Document text:

━━━━━━━━

Friday, May 24, 2013

Adventures in Potty Training

As if we weren't busy enough, we decided to throw potty training into the mix. Ok, it's not that we've been busy, we've been avoiding it like the plague.

Zoey has pretty much lead us by the hand through most of this parenting thing, but with this, she absolutely refused to use her potty chair. I can't imagine why - it has a crown on the lid, is pink, and when you use it, it plays a trumpet and says, "Yaaaayyy!" When she was over a year, she went in the potty and was pretty excited about it, so we were a little confused about her angst. I've asked people for tips and the big one is "just make sure they're ready." What the fuck does that mean? How will I know when a little person who has been arbitrarily peeing since conception just suddenly knows it's time to use the toilet? How will she know to tell me she has to go? Does she even know what that feels like, or how to communicate it? Oh yeah, Mom, that pressure in my lower abdomen is totally my full bladder. Can we get to a toilet asap. Thanks.

Then one night last week, Rachael and Layne came over and I picked her brain on the subject. Layne did a lot of the same things Zoey does - adamantly refuse to use the potty, we have an open bathroom-door policy - but she said one day they just went for it and Layne was pretty on-board. We bought Dora the Explorer underwear in anticipation for this very moment and that night we just dove right in.

First up, you can watch one of your shows so you can relax on the potty and go. Didn't work. She just sat there, sucked her thumb, and watched Go Diego Go like she would if she were lounging on the couch.

Second, bribing. We know the signs of Zoey having to go to the bathroom so when she went to her poop-corner - the coveted space between her dresser and changing table that's her favorite to drop a deuce - we offered up a bribe. I said, "If you use your potty, you can have......" *Looked at Jacob in silent desperation* He mouthed, "Whatever you want." I mouthed back, "What do we have?!" So he ran out that night and got a big bag of chocolate that we ended up eating most of simply because we are up way later than she is. But bribing and TV-watching still wasn't the ticket. Even after my proposition, she still didn't want to use the potty chair. Throwing caution to the wind, we decided to try a different approach and put her potty chair in her poop-corner.

━━━━━━━━

Excerpted data:
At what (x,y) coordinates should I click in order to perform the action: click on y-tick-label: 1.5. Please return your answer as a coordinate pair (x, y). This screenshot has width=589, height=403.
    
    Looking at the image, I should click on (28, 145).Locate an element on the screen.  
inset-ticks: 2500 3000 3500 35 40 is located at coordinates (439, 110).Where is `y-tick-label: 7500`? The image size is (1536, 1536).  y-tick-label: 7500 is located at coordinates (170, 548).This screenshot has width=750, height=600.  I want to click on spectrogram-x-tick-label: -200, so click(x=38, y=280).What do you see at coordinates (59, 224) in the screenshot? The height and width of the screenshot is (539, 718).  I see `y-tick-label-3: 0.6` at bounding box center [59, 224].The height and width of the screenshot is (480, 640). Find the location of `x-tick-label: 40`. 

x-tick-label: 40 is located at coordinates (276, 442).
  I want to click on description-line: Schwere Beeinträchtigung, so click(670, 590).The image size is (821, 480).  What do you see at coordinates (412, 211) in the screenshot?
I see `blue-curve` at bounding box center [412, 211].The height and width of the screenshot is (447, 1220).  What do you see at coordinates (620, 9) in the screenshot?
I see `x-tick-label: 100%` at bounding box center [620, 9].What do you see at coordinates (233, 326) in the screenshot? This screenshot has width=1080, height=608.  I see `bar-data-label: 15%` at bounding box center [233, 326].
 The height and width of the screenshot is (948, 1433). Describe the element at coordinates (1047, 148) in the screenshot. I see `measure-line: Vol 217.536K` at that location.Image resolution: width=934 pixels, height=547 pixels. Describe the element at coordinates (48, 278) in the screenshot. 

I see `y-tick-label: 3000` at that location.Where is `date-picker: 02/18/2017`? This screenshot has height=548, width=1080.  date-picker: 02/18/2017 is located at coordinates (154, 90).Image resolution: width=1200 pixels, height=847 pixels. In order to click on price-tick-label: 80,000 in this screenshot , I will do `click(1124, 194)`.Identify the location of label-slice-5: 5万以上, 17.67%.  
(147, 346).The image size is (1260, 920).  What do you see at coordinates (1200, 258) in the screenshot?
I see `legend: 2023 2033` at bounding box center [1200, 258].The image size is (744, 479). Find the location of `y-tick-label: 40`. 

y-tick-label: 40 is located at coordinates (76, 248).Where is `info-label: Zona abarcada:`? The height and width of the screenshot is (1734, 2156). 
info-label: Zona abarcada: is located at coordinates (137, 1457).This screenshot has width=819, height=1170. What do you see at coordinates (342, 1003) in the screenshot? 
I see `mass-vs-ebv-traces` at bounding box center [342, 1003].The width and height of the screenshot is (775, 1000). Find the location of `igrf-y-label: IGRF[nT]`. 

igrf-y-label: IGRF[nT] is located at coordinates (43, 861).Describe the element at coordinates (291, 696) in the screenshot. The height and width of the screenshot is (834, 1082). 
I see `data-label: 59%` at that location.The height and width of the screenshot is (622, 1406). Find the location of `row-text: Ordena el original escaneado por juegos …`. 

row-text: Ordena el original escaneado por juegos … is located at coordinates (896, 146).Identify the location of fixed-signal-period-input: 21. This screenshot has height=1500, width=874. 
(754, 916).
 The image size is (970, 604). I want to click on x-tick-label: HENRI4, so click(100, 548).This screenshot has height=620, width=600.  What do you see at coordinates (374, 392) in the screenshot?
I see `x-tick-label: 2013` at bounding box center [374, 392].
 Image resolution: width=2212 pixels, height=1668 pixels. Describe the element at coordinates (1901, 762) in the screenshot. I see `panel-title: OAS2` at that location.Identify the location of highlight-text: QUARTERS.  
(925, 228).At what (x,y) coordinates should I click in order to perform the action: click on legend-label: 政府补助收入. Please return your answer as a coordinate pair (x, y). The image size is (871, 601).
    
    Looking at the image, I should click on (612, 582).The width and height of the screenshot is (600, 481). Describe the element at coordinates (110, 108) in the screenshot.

━━━━━━━━

Work instruction: Rename "potty training" as "toilet training" in the stretch of the potty training post from "As if we weren't" through "like the plague.", and write out that stretch. The lines come from a separate, unrelated source.

Response to the task:
As if we weren't busy enough, we decided to throw toilet training into the mix. Ok, it's not that we've been busy, we've been avoiding it like the plague.